Trecho fornecido>
Em todos os casos, as hashtags dão visibilidade a situações de injustiça: Tinga e Daniel Álves foram vítimas de racismo, Cláudia e Amarildo vítimas da ação da Polícia Militar do Rio de Janeiro, a transexual Verônica foi transfigurada pela Polícia Civil. Agora Maria Júlia Coutinho, Maju, foi vítima de ataques racistas de usuários nas redes. Esses episódios nascem do racismo, escancara a desigualdade no Brasil e põe por terra a ideia de democracia racial. Mas vale destacar que há diferenças na construção da hashtags #SomostodosTinga e #Somostodosmacacos.

A segunda foi muito criticada por ser resultado de ação de uma agência de publicidade que percebeu o potencial da estratégia nas redes.

Nenhuma hashtag é assumida impunemente. O sentido de cada uma delas não é dado à priori, mas ganha determinadas nuanças de acordo com a maneira como o debate se desenrola na rede. Isso quer dizer que o sentido de  #SomostodosMaju, como variou o sentido de todas as hashtags de identificação. As hashtags têm a função de serem marcadores, palavras-chave para indexar assuntos e facilitar as buscas na rede. Nascidas com o Twitter, ganharam vida própria no Instagram e tomaram o Facebook, mesmo não tendo a função de indexação.

Com as hashtags as pessoas podem ser colocar nos lugares de outras, mas esse colocar-se costuma ser sempre frágil, pois não se pode com poucas palavras aglutinar o que é a experiência de cada um, ainda mais quando essa existência ganha visibilidade por uma denegação de direitos. Por essa limitação estruturante, as hashtags apresentam grande relevância para acionar o debate público. Na semana passada, observador do comportamento das pessoas nas redes, o Facebook lançou um filtro arco-íris que tem o mesmo princípio de criar empatia e solidariedade para quem assume colocá-lo no perfil.

A brincadeira de ser outro, mesmo não vivendo na pele a experiência do outro, mostra um emaranhado de possibilidades do ser e também revela as contradições de uma identidade una. Ao assumir a hashtag #SomostodosMaju, a Rede Globo precisa dizer de seu lugar na discussão do racismo no Brasil. Mesmo assumindo a posição politicamente correta, a emissora se torna foco do debate e não consegue se desvencilhar da forma como a questão racial é tratada por ela. As mídias sociais não deixarão passar despercebido que o diretor de jornalismo da emissora Ali Kamel escreveu o livro “Não somos racista”. Isso faz com que a adesão a uma hashtag seja algo sempre pendular na construção de sentidos. Embora inicialmente pareça uma forma de simplificar e até mesmo tornar opaca uma questão, sempre revela mais.

Dados para análise>
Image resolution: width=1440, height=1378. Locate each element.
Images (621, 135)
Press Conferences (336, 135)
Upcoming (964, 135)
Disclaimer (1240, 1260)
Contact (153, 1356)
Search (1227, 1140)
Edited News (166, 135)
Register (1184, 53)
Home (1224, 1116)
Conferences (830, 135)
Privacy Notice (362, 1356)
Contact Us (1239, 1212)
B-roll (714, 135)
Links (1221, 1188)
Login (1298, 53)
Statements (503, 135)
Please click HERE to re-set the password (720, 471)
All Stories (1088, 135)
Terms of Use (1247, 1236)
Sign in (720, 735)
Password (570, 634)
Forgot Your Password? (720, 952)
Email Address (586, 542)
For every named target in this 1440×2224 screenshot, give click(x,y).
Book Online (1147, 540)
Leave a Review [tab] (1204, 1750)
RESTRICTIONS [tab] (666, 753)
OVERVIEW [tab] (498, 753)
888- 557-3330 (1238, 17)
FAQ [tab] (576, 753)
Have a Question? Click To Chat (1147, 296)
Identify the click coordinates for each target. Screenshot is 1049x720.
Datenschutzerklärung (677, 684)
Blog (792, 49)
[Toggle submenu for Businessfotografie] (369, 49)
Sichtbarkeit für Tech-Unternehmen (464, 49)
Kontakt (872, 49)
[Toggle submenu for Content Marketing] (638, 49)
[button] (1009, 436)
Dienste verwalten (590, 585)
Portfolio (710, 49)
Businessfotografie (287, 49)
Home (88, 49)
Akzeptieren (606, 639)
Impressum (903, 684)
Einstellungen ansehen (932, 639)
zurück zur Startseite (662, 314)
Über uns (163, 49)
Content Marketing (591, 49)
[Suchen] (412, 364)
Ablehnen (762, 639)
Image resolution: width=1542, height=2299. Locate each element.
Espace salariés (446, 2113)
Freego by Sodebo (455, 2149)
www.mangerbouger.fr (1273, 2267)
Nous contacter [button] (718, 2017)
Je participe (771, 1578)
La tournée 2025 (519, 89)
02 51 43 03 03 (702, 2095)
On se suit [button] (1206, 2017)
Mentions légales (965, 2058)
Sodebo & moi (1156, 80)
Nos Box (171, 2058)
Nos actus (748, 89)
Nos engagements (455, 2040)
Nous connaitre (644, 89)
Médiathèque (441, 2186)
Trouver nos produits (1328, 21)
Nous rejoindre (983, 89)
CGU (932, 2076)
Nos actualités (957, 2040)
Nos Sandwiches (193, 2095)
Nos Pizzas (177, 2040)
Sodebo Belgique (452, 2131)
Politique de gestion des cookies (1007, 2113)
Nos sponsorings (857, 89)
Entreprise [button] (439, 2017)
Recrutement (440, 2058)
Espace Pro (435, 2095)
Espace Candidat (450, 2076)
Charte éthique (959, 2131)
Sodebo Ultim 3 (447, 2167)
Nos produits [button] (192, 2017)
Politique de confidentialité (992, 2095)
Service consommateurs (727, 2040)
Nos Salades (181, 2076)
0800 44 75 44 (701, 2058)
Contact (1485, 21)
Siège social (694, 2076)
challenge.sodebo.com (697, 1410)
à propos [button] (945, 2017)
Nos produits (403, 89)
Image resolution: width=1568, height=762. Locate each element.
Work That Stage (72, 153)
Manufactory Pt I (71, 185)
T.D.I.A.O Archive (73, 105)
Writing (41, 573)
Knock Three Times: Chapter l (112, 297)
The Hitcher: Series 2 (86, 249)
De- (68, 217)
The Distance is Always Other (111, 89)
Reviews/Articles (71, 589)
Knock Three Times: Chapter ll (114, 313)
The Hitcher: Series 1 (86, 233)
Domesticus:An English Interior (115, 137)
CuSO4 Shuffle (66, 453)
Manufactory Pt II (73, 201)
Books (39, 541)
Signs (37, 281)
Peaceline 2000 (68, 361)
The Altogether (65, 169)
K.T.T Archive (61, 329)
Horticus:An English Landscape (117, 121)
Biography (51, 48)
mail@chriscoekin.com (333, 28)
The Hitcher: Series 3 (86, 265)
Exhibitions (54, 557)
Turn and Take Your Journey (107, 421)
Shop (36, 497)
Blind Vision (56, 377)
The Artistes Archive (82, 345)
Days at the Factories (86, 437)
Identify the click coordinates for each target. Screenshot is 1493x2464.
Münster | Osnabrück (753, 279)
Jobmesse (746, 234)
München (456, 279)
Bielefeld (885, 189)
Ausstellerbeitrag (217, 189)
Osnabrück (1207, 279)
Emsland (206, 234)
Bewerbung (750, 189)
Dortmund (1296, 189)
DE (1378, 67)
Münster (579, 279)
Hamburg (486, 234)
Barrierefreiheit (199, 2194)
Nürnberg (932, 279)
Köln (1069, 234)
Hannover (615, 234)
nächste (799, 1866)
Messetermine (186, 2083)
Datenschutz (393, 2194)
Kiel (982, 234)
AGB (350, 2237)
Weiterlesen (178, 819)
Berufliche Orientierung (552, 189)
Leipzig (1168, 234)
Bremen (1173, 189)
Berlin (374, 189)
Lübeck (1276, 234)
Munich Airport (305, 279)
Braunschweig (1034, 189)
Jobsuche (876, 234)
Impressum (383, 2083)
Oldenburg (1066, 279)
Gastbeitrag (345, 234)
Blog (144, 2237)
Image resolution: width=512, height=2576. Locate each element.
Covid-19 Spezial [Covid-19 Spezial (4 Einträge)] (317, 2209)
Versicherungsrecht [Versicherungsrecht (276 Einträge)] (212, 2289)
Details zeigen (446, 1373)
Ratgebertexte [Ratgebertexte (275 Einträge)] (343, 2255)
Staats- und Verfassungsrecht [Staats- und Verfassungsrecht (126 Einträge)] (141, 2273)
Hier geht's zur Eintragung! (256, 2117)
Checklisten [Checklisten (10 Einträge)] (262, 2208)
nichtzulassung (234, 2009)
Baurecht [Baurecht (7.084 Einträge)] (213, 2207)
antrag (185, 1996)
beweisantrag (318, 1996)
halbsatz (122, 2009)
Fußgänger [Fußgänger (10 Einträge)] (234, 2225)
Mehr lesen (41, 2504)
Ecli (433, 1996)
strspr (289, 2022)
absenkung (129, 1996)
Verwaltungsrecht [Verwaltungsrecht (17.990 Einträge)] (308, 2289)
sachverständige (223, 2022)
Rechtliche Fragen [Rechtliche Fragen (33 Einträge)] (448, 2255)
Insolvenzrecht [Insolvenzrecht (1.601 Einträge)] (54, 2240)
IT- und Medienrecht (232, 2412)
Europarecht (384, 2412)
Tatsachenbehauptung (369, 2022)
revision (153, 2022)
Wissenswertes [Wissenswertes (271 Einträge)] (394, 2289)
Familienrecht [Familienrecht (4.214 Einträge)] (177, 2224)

Tarefa> Retome o trecho sobre hashtags e racismo nas redes e escreva a continuação a partir da última frase.

Resposta abaixo>
Certamente, alguns irão perguntar o quê de concreto a solidariedade virtual pode gerar na vida de alguém? Obviamente, não é uma questão que possa ser respondida de pronto e, talvez, metodologicamente nem seja possível acompanhar tantos desdobramentos. O certo é que as hashtags #somostodos… tem potencial de revelar questões para o debate público – o que a meu ver, por si, tem grande relevância. No entanto, em que medida tais hashtags banalizam a experiência? Em que medida alguém que nunca sentiu o peso do racismo cotidiano pode se colocar neste lugar? Quando as pessoas assumem essas hashtags deslocamentos são possíveis. É um passo importante para dar visibilidade a uma questão, mas que não prescinde de outros passos. Sermos todos Maju deveria também sermos todos a favor de medidas que coíbam os crimes de racismo em suas expressões cotidianas. Sermos todos Maju significa também reconhecer onde guardamos o nosso racismo e tentarmos superá-lo.

Assumir a hashtag #somostodosMaju não pode apagar a necessidade de reconhecer que falas e ações menos explícitas baseadas em uma ideia de superioridade perpetuam o racismo em nosso cotidiano. Em outras palavras,para que haja de fato deslocamentos, quem não vive na pele a experiência de injustiça precisa reconhecer os sistemas de opressões, entender o lugar que ocupa neste e se solidarizar também na desconstrução ou desnaturalização da ideia de soberania racial. Por fim, é urgente fazer coro para a importância da tipificação e punição dos crimes de racismo.